David Flandro, Global Head of Business Intelligence, Julian Alovisi, Assistant Vice President, Lucy Dalimonte, Senior Vice President, Ellen Rieder, Managing Director and Emma Karhan, Senior Vice President
Although the need for the Terrorism Risk Insurance Program Reauthorization Act of 2007 (TRIPRA) is clear, reinsurance protection can help companies withstand the non-renewal or alteration of the program. Indeed, even though the federal backstop currently remains in place, some insurers have decided to further protect their balance sheet with reinsurance protections. These standalone reinsurance protections typically exclude losses resulting from nuclear, biological, radiological or chemical instruments, but would protect all losses from their property, casualty and workers’ compensation business written. Standalone reinsurance pricing continues to vary depending on thegeographical location of the risk(s) as well as proximity of the risk to a perceived target of terrorism.

» **DATA SECTION**:
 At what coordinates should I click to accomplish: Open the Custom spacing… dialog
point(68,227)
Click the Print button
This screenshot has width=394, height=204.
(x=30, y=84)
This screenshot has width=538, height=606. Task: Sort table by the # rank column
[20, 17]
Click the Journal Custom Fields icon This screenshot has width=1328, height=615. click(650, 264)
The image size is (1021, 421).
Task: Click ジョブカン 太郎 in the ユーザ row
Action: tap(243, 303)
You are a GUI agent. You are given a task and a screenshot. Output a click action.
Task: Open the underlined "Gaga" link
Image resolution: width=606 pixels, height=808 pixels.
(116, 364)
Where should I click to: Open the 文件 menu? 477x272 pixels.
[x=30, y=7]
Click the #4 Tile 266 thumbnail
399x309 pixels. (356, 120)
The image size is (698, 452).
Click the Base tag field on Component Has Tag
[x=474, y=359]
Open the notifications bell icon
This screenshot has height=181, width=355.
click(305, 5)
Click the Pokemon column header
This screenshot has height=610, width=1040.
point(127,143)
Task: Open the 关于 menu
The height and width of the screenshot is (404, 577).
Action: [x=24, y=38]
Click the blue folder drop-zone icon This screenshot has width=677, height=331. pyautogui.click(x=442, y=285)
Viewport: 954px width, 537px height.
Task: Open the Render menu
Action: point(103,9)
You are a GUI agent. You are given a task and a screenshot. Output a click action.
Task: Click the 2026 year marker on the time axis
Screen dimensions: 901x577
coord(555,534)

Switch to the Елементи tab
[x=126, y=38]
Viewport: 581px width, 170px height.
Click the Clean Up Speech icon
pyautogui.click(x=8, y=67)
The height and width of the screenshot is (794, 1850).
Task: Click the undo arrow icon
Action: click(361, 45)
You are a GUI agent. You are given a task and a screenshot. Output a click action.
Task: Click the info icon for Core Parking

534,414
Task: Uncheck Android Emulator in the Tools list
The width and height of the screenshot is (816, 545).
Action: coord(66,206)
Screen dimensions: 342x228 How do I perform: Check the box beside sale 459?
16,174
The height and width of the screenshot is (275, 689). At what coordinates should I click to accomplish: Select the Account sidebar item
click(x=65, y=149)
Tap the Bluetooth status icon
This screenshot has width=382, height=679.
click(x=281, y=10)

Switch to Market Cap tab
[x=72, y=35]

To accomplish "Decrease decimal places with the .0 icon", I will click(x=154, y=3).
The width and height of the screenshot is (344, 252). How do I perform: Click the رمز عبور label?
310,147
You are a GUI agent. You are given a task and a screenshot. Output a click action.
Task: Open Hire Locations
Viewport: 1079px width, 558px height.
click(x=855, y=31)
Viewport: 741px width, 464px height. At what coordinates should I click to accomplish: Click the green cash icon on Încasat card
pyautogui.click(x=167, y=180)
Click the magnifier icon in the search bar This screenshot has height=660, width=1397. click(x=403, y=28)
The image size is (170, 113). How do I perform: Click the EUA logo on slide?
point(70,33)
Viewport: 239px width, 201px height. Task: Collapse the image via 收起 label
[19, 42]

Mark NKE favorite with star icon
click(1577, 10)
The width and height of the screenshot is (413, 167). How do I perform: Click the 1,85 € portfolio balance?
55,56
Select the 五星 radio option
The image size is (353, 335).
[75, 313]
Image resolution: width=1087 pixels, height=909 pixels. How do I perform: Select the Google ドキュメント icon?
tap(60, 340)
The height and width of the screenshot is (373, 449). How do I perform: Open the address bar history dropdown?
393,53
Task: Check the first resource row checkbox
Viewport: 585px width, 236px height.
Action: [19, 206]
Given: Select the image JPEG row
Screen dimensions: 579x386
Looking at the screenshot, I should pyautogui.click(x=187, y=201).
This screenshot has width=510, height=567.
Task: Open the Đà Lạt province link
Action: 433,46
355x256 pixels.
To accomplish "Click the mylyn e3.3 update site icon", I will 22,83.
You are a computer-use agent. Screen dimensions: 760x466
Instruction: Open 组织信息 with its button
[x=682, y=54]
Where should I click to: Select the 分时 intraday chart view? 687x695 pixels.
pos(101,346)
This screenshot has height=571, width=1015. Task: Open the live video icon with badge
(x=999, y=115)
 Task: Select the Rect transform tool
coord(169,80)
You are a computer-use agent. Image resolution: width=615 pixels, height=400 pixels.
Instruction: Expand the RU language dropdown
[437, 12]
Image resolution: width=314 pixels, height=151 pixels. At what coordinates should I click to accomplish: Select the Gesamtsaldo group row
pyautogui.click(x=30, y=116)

» **COMPLETE THE FOLLOWING**:
• 1. Decide whether each statement agrees with the passage on terrorism reinsurance. Answer yes or no for each, quoting the deciding words.
(a) Standalone reinsurance protections typically cover losses from nuclear instruments.
(b) The federal backstop currently remains in place.
(c) Standalone reinsurance protections would cover losses from workers' compensation business written.
• 2. Using the passage on terrorism reinsurance, explain in one to three sentences why some insurers have bought reinsurance protection even though the federal backstop remains in place.
• 3. Resume the passage on terrorism reinsurance after its final sentence.
The material above stands apart from the passage on terrorism reinsurance.

» **REPLIES**:
• 1.
(a) No: "These standalone reinsurance protections typically exclude losses resulting from nuclear, biological, radiological or chemical instruments"
(b) Yes: "even though the federal backstop currently remains in place"
(c) Yes: "would protect all losses from their property, casualty and workers’ compensation business written"

• 2. They want to further protect their balance sheet. Reinsurance protection can help companies withstand the non-renewal or alteration of the program set up by the Terrorism Risk Insurance Program Reauthorization Act of 2007.

• 3.
Insurance companies that are perceived to benefit from lower TRIPRA deductibles (based on direct earned premiums) will likely see a greater impact and may need to reduce their aggregate exposure to terrorism on the front end (reduce writings) or buy more reinsurance protection. While there currently seems to be ample capacity for companies that buy standalone terrorism reinsurance, increased demand would likely result in higher prices. Higher reinsurance costs could make it unaffordable for smaller companies to buy enough coverage. While it is still too early to predict, any dramatic change in TRIPRA could lead to contraction in the marketplace in both insurance and reinsurance.